━━ Input data

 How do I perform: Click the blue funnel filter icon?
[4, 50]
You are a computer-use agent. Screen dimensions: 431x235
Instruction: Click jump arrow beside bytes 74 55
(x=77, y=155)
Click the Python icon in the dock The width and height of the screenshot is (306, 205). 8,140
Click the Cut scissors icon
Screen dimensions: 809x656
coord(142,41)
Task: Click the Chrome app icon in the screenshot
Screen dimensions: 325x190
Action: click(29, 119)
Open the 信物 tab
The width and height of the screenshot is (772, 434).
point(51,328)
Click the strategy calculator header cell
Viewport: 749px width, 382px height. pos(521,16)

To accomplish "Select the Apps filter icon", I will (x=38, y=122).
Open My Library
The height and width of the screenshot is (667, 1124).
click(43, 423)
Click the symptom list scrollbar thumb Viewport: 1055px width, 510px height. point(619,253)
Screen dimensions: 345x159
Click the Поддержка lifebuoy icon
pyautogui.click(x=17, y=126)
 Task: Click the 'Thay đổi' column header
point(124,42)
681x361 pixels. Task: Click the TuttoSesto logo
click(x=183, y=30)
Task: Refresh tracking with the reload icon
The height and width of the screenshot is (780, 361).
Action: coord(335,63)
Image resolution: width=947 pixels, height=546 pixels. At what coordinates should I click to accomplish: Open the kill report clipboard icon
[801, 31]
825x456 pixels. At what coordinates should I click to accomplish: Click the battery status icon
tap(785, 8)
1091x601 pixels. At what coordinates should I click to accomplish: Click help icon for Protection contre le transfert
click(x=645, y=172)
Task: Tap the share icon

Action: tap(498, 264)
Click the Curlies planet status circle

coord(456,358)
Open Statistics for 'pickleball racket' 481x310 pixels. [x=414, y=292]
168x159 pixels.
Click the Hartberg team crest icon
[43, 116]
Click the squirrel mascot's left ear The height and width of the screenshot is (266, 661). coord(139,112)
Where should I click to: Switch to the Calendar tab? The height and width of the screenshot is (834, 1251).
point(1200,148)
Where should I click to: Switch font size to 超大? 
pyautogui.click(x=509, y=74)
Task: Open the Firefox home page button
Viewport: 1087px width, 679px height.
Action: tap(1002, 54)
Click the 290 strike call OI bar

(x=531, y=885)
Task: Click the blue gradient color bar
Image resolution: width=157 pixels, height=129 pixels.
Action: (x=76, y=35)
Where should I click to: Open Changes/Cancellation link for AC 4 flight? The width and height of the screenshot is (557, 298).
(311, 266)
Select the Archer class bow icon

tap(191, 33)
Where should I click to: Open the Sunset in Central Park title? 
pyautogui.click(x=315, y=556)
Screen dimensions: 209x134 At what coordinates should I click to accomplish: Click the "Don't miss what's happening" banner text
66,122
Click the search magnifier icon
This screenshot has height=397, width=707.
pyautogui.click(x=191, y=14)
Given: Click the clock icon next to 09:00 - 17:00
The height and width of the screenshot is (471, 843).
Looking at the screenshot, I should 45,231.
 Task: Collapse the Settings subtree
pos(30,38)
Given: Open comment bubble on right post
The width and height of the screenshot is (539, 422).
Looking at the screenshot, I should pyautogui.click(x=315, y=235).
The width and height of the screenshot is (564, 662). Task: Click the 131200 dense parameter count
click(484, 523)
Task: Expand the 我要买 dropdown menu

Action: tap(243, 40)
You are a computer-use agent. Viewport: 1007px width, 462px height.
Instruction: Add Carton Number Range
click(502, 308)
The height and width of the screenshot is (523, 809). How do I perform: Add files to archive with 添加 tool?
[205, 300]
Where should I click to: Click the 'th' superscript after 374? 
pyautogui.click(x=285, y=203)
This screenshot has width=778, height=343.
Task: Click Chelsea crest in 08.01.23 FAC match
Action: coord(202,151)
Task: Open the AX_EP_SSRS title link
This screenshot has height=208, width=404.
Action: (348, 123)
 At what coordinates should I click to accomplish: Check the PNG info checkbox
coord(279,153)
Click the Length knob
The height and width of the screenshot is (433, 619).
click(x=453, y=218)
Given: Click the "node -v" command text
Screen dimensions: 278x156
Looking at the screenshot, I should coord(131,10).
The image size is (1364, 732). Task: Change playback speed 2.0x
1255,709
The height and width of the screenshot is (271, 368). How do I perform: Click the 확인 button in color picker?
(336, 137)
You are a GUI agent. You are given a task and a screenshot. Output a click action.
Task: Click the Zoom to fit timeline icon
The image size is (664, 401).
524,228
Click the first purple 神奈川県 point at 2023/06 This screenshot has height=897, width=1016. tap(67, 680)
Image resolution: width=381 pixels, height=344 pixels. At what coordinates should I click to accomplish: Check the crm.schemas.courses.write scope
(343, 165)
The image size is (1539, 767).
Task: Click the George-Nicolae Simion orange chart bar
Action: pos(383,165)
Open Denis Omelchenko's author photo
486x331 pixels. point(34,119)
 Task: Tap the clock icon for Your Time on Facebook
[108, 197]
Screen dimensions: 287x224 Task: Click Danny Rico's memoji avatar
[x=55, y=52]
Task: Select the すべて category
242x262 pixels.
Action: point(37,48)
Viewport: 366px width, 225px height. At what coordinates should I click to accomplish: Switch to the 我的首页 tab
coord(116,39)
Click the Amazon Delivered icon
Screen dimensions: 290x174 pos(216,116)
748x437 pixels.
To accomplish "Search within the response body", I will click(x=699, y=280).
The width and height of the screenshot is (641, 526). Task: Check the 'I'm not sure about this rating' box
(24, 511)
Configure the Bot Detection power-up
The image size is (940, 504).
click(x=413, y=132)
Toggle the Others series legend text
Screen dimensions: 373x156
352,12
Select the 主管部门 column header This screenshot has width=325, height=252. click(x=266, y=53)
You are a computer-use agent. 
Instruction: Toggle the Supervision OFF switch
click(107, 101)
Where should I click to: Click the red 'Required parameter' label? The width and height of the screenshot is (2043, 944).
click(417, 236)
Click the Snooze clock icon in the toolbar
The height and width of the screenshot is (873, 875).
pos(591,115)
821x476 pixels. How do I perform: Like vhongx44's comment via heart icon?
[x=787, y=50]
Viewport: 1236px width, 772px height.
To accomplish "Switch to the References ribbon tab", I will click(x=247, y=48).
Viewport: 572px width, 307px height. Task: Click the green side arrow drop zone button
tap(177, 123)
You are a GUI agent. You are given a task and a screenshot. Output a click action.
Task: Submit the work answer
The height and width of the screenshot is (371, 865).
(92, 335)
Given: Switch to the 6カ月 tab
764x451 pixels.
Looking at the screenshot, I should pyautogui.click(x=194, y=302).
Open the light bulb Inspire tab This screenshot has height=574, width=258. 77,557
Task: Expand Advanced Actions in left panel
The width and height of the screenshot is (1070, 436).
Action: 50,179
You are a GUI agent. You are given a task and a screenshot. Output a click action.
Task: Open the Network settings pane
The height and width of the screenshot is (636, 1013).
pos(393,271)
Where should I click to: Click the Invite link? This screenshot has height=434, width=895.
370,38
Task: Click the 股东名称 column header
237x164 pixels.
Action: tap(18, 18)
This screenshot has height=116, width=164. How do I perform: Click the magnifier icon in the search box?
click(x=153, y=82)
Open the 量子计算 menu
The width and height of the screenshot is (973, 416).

━━━━

● **Work to complete**: Copy all records verbatim.

● **Answer section**:
 How do I perform: Click the blue funnel filter icon?
[4, 50]
You are a computer-use agent. Screen dimensions: 431x235
Instruction: Click jump arrow beside bytes 74 55
(x=77, y=155)
Click the Python icon in the dock The width and height of the screenshot is (306, 205). 8,140
Click the Cut scissors icon
Screen dimensions: 809x656
coord(142,41)
Task: Click the Chrome app icon in the screenshot
Screen dimensions: 325x190
Action: click(29, 119)
Open the 信物 tab
The width and height of the screenshot is (772, 434).
point(51,328)
Click the strategy calculator header cell
Viewport: 749px width, 382px height. pos(521,16)

To accomplish "Select the Apps filter icon", I will (x=38, y=122).
Open My Library
The height and width of the screenshot is (667, 1124).
click(43, 423)
Click the symptom list scrollbar thumb Viewport: 1055px width, 510px height. point(619,253)
Screen dimensions: 345x159
Click the Поддержка lifebuoy icon
pyautogui.click(x=17, y=126)
 Task: Click the 'Thay đổi' column header
point(124,42)
681x361 pixels. Task: Click the TuttoSesto logo
click(x=183, y=30)
Task: Refresh tracking with the reload icon
The height and width of the screenshot is (780, 361).
Action: coord(335,63)
Image resolution: width=947 pixels, height=546 pixels. At what coordinates should I click to accomplish: Open the kill report clipboard icon
[801, 31]
825x456 pixels. At what coordinates should I click to accomplish: Click the battery status icon
tap(785, 8)
1091x601 pixels. At what coordinates should I click to accomplish: Click help icon for Protection contre le transfert
click(x=645, y=172)
Task: Tap the share icon

Action: tap(498, 264)
Click the Curlies planet status circle

coord(456,358)
Open Statistics for 'pickleball racket' 481x310 pixels. [x=414, y=292]
168x159 pixels.
Click the Hartberg team crest icon
[43, 116]
Click the squirrel mascot's left ear The height and width of the screenshot is (266, 661). coord(139,112)
Where should I click to: Switch to the Calendar tab? The height and width of the screenshot is (834, 1251).
point(1200,148)
Where should I click to: Switch font size to 超大? 
pyautogui.click(x=509, y=74)
Task: Open the Firefox home page button
Viewport: 1087px width, 679px height.
Action: tap(1002, 54)
Click the 290 strike call OI bar

(x=531, y=885)
Task: Click the blue gradient color bar
Image resolution: width=157 pixels, height=129 pixels.
Action: (x=76, y=35)
Where should I click to: Open Changes/Cancellation link for AC 4 flight? The width and height of the screenshot is (557, 298).
(311, 266)
Select the Archer class bow icon

tap(191, 33)
Where should I click to: Open the Sunset in Central Park title? 
pyautogui.click(x=315, y=556)
Screen dimensions: 209x134 At what coordinates should I click to accomplish: Click the "Don't miss what's happening" banner text
66,122
Click the search magnifier icon
This screenshot has height=397, width=707.
pyautogui.click(x=191, y=14)
Given: Click the clock icon next to 09:00 - 17:00
The height and width of the screenshot is (471, 843).
Looking at the screenshot, I should 45,231.
 Task: Collapse the Settings subtree
pos(30,38)
Given: Open comment bubble on right post
The width and height of the screenshot is (539, 422).
Looking at the screenshot, I should pyautogui.click(x=315, y=235).
The width and height of the screenshot is (564, 662). Task: Click the 131200 dense parameter count
click(484, 523)
Task: Expand the 我要买 dropdown menu

Action: tap(243, 40)
You are a computer-use agent. Viewport: 1007px width, 462px height.
Instruction: Add Carton Number Range
click(502, 308)
The height and width of the screenshot is (523, 809). How do I perform: Add files to archive with 添加 tool?
[205, 300]
Where should I click to: Click the 'th' superscript after 374? 
pyautogui.click(x=285, y=203)
This screenshot has width=778, height=343.
Task: Click Chelsea crest in 08.01.23 FAC match
Action: coord(202,151)
Task: Open the AX_EP_SSRS title link
This screenshot has height=208, width=404.
Action: (348, 123)
 At what coordinates should I click to accomplish: Check the PNG info checkbox
coord(279,153)
Click the Length knob
The height and width of the screenshot is (433, 619).
click(x=453, y=218)
Given: Click the "node -v" command text
Screen dimensions: 278x156
Looking at the screenshot, I should coord(131,10).
The image size is (1364, 732). Task: Change playback speed 2.0x
1255,709
The height and width of the screenshot is (271, 368). How do I perform: Click the 확인 button in color picker?
(336, 137)
You are a GUI agent. You are given a task and a screenshot. Output a click action.
Task: Click the Zoom to fit timeline icon
The image size is (664, 401).
524,228
Click the first purple 神奈川県 point at 2023/06 This screenshot has height=897, width=1016. tap(67, 680)
Image resolution: width=381 pixels, height=344 pixels. At what coordinates should I click to accomplish: Check the crm.schemas.courses.write scope
(343, 165)
The image size is (1539, 767).
Task: Click the George-Nicolae Simion orange chart bar
Action: pos(383,165)
Open Denis Omelchenko's author photo
486x331 pixels. point(34,119)
 Task: Tap the clock icon for Your Time on Facebook
[108, 197]
Screen dimensions: 287x224 Task: Click Danny Rico's memoji avatar
[x=55, y=52]
Task: Select the すべて category
242x262 pixels.
Action: point(37,48)
Viewport: 366px width, 225px height. At what coordinates should I click to accomplish: Switch to the 我的首页 tab
coord(116,39)
Click the Amazon Delivered icon
Screen dimensions: 290x174 pos(216,116)
748x437 pixels.
To accomplish "Search within the response body", I will click(x=699, y=280).
The width and height of the screenshot is (641, 526). Task: Check the 'I'm not sure about this rating' box
(24, 511)
Configure the Bot Detection power-up
The image size is (940, 504).
click(x=413, y=132)
Toggle the Others series legend text
Screen dimensions: 373x156
352,12
Select the 主管部门 column header This screenshot has width=325, height=252. click(x=266, y=53)
You are a computer-use agent. 
Instruction: Toggle the Supervision OFF switch
click(107, 101)
Where should I click to: Click the red 'Required parameter' label? The width and height of the screenshot is (2043, 944).
click(417, 236)
Click the Snooze clock icon in the toolbar
The height and width of the screenshot is (873, 875).
pos(591,115)
821x476 pixels. How do I perform: Like vhongx44's comment via heart icon?
[x=787, y=50]
Viewport: 1236px width, 772px height.
To accomplish "Switch to the References ribbon tab", I will click(x=247, y=48).
Viewport: 572px width, 307px height. Task: Click the green side arrow drop zone button
tap(177, 123)
You are a GUI agent. You are given a task and a screenshot. Output a click action.
Task: Submit the work answer
The height and width of the screenshot is (371, 865).
(92, 335)
Given: Switch to the 6カ月 tab
764x451 pixels.
Looking at the screenshot, I should pyautogui.click(x=194, y=302).
Open the light bulb Inspire tab This screenshot has height=574, width=258. 77,557
Task: Expand Advanced Actions in left panel
The width and height of the screenshot is (1070, 436).
Action: 50,179
You are a GUI agent. You are given a task and a screenshot. Output a click action.
Task: Open the Network settings pane
The height and width of the screenshot is (636, 1013).
pos(393,271)
Where should I click to: Click the Invite link? This screenshot has height=434, width=895.
370,38
Task: Click the 股东名称 column header
237x164 pixels.
Action: tap(18, 18)
This screenshot has height=116, width=164. How do I perform: Click the magnifier icon in the search box?
click(x=153, y=82)
Open the 量子计算 menu
The width and height of the screenshot is (973, 416).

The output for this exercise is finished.